Convolutional Neural Networks - University of Pennsylvaniacis581/Lectures/Fall... · 2017-12-05 · Input: Convolutional Neural Network (CNN) Early layers learn to detect low level

Deep Learning - SNU is just another Neural Network with sparse connections Learning Algorithm: Back Propagation on Convolution Layers and Fully-Connected Layers ...

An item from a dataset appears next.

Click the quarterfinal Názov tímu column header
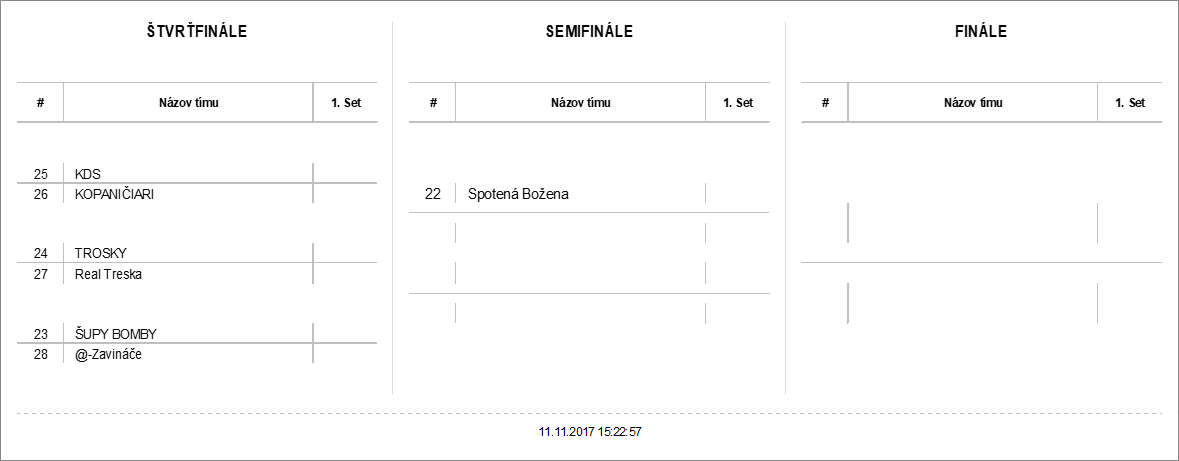The image size is (1179, 461). (188, 102)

Artificial neural network model & hidden layers in multilayer artificial neural networks

3.4 Hermite Interpolation 3.5 Cubic Spline Interpolationzxu2/acms40390F12/Lec-3.4-5.pdf · Hermite Polynomial by Divided Differences Suppose 𝑥0,…,𝑥𝑛 and 𝑓, 𝑓′ are

Machine Learning Neural Networks (2). Multi-layers Network Let the network of 3 layers – Input layer – Hidden layer – Output layer Each layer has different.

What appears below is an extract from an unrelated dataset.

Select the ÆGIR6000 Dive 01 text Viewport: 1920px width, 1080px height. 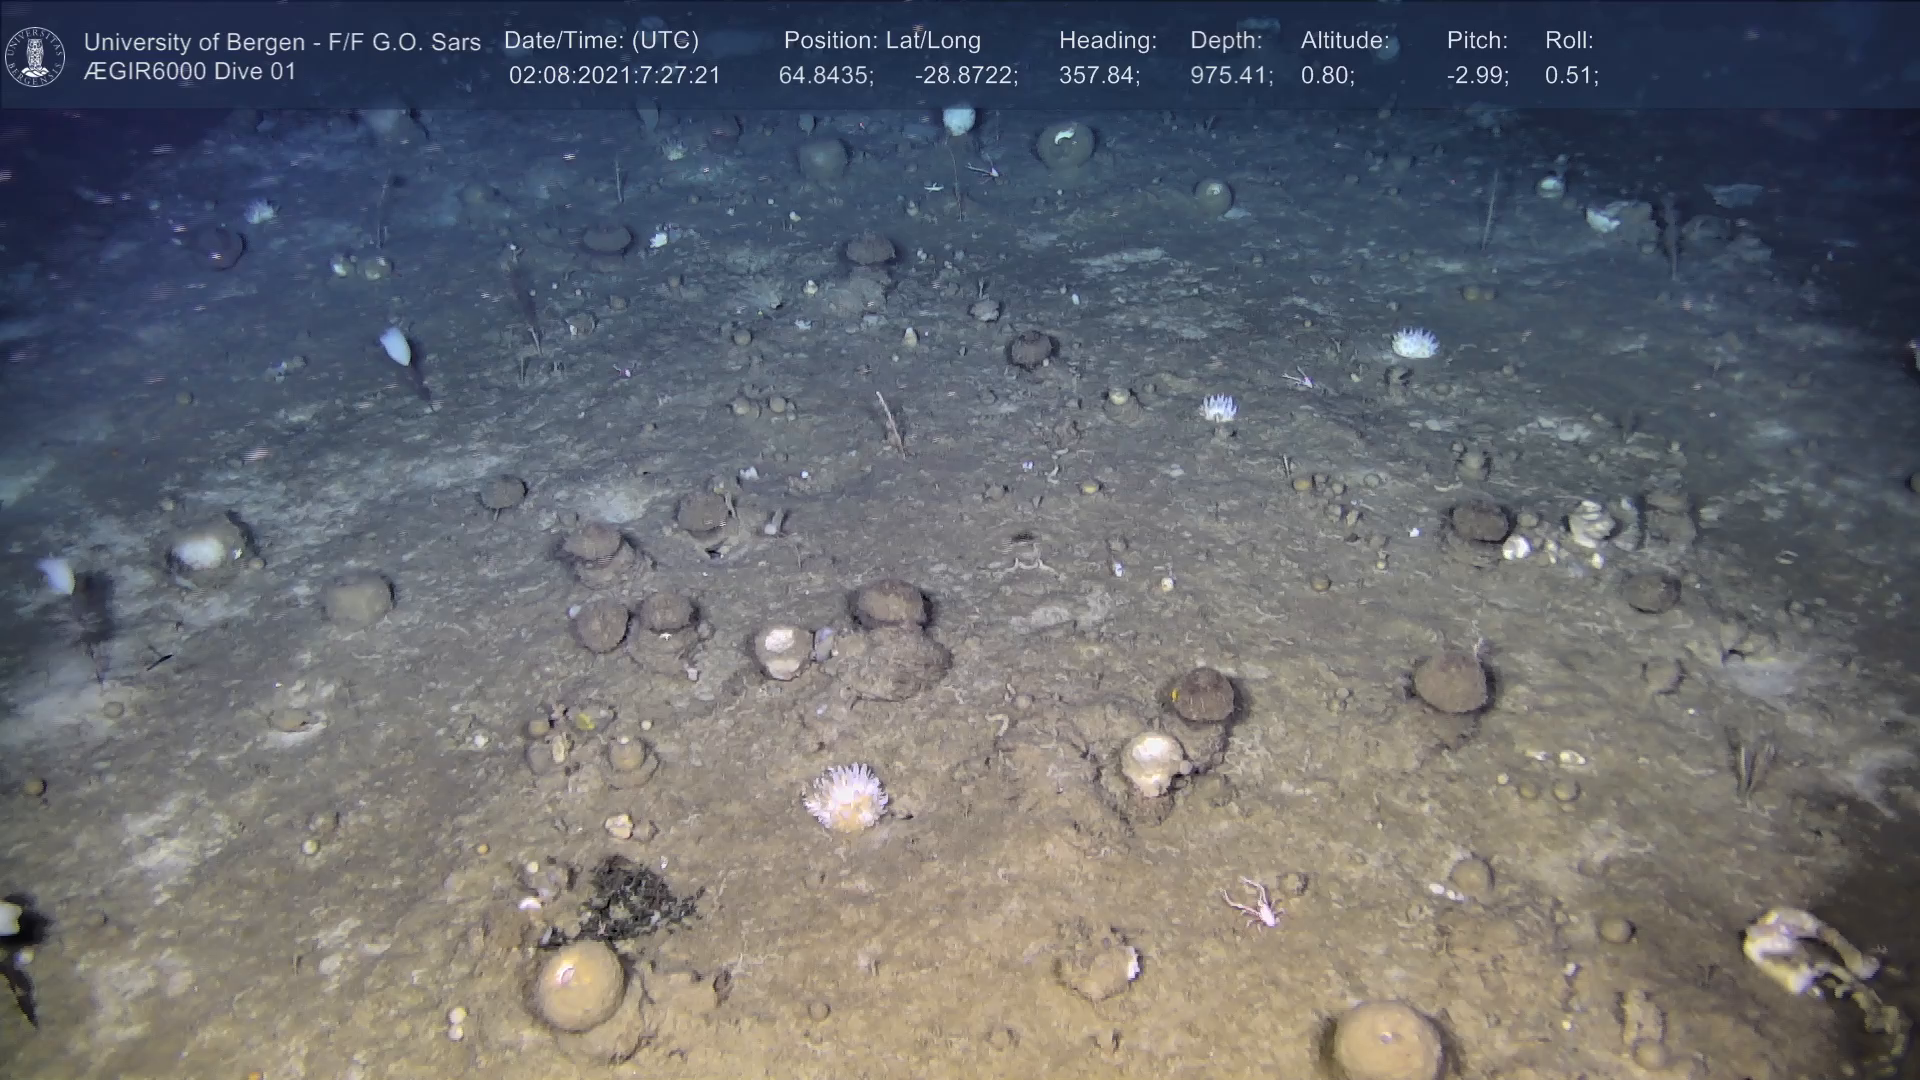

4.8 Multiple Integrals and Monte Carlo Integrationzxu2/acms40390F13/MC-Integration.pdf · 4 [𝑓 , +2𝑓 , + 2 +𝑓( , )] The approximation is of order (( − )( − )[ − 2+(

Implicit Surface Representations As Layers in Neural Networksopenaccess.thecvf.com/content_ICCV_2019/papers/Michalkiewicz_I… · Implicit Surface Representations as Layers in Neural

Learning and Generalization in Overparameterized Neural ...Learning and Generalization in Overparameterized Neural Networks, Going Beyond Two Layers Zeyuan Allen-Zhu zeyuan@csail.mit.edu

Neural Networks and Deep Learning - TUM€¦ · A common problem for deep neural networks (a lot of hidden layers > 5): sigmoid derivative of the sigmoid In a deep neural network

Chapter 2: Introduction to Neural Networkssite.iugaza.edu.ps/mtastal/files/ch1-NN-All_Parts.pdf · 2019-10-08 · Neural Network Architecture/Multiple layers: X & vice versa. Now,

Artificial neural networks in medical diagnosis · 49 Amato et al.: Artificial neural networks in medical diagnosis Fig. 2. General structure of a neural network with two hidden layers.